Attention (machine learning) explained

Attention is a machine learning method that determines the relative importance of each component in a sequence relative to all of the others. In natural language processing, importance is represented by "soft" weight values assigned to each word in a sentence relative to the other words. More generally, attention encodes vector representations called token embeddings across a fixed-width context window that can range from tens to million tokens in size.

Calculation of these weights can occur in parallel when using the Transformer attention model, or sequentially, as required by the original RNN design. Unlike "hard" weights, which are mutable during training and frozen afterwards, "soft" weights change with each input throughout all phases of operation.
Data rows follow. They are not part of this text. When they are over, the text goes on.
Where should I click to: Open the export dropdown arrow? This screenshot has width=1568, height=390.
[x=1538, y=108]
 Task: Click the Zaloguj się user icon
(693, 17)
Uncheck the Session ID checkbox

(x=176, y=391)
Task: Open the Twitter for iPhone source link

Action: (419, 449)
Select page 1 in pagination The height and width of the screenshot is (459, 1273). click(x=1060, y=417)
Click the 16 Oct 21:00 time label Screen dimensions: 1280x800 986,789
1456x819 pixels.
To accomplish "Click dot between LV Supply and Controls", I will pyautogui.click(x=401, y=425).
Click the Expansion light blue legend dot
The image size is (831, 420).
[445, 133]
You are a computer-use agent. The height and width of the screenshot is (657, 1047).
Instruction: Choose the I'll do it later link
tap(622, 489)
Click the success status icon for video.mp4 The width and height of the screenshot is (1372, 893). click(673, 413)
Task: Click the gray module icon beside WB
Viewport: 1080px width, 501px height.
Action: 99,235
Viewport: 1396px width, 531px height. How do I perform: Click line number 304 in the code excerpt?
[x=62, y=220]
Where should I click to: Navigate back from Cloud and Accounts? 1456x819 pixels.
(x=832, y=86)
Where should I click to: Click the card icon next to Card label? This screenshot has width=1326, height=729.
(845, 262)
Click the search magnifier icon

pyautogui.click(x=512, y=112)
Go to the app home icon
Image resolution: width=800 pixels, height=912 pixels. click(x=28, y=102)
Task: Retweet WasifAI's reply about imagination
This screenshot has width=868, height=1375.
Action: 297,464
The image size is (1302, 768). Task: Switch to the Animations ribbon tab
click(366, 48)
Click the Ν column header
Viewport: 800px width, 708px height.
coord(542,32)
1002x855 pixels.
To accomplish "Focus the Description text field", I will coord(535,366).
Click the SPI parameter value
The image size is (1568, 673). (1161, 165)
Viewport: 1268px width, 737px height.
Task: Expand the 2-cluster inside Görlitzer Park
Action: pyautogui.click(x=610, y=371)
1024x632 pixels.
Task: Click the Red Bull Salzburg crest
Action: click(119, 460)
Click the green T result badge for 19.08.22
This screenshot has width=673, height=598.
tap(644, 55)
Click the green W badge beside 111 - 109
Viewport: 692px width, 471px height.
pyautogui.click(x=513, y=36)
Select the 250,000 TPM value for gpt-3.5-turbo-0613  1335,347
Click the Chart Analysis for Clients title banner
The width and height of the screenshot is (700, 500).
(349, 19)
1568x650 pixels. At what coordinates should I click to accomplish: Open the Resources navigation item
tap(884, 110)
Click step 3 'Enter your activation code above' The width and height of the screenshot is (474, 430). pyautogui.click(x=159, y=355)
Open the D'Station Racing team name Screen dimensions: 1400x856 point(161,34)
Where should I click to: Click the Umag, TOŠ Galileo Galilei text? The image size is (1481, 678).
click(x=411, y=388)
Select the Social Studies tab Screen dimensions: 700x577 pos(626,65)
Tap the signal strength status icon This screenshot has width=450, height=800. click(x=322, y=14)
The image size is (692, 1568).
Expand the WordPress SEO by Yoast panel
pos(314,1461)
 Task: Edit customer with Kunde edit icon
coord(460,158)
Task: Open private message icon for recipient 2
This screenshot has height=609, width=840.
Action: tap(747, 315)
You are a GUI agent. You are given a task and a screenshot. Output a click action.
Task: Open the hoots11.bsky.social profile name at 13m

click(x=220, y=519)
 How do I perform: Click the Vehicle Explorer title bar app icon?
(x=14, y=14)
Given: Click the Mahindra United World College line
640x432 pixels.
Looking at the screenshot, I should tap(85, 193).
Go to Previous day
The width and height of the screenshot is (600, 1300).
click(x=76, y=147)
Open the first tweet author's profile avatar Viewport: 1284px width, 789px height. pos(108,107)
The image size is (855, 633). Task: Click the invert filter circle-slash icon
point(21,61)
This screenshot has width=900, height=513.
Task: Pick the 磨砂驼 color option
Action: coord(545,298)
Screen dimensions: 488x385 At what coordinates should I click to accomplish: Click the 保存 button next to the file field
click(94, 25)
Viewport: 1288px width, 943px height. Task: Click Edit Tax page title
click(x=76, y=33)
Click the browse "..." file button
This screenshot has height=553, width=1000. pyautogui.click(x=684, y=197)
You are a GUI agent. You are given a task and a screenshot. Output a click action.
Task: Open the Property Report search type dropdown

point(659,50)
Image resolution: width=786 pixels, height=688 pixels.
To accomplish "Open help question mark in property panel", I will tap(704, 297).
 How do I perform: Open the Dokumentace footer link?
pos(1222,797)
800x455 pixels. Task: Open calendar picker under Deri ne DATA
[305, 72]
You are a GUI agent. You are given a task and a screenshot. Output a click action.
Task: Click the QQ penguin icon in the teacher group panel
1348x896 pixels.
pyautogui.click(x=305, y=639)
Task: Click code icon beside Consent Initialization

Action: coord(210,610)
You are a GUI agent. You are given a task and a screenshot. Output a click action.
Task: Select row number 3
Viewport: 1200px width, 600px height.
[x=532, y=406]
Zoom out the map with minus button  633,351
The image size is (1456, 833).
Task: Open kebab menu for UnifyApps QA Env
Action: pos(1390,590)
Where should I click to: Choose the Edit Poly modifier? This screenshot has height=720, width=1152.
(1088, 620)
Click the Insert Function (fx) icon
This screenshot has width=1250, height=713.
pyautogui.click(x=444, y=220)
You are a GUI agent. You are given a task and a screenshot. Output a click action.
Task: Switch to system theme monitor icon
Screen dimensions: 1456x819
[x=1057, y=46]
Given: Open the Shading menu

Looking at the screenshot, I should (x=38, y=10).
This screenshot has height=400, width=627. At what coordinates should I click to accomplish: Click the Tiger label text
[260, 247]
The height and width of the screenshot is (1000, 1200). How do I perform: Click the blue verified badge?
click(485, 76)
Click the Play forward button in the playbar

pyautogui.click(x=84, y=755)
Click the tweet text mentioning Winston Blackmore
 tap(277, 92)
Inspired by ideas about attention in humans, the attention mechanism was developed to address the weaknesses of leveraging information from the hidden layers of recurrent neural networks. Recurrent neural networks favor more recent information contained in words at the end of a sentence, while information earlier in the sentence tends to be attenuated. Attention allows the calculation of the hidden representation of a token equal access to any part of a sentence directly, rather than only through the previous hidden state.

Earlier uses attached this mechanism to a serial recurrent neural network's language translation system, but later uses in transformer large language models remove the recurrent neural network and rely instead on the faster parallel attention scheme.

History

See also: Timeline of machine learning. Academic reviews of the history of the attention mechanism are provided in Niu et al.^[1] and Soydaner.^[2]

Predecessors

Selective attention in humans had been well studied in neuroscience and cognitive psychology.^[3] In 1953, Colin Cherry studied selective attention in the context of audition, known as the cocktail party effect.^[4]

In 1958, Donald Broadbent proposed the filter model of attention.^[5] Selective attention of vision was studied in the 1960s by George Sperling's partial report paradigm. It was also noticed that saccade control is modulated by cognitive processes, insofar as the eye moves preferentially towards areas of high salience. As the fovea of the eye is small, the eye cannot sharply resolve the entire visual field at once. The use of saccade control allows the eye to quickly scan important features of a scene.^[6]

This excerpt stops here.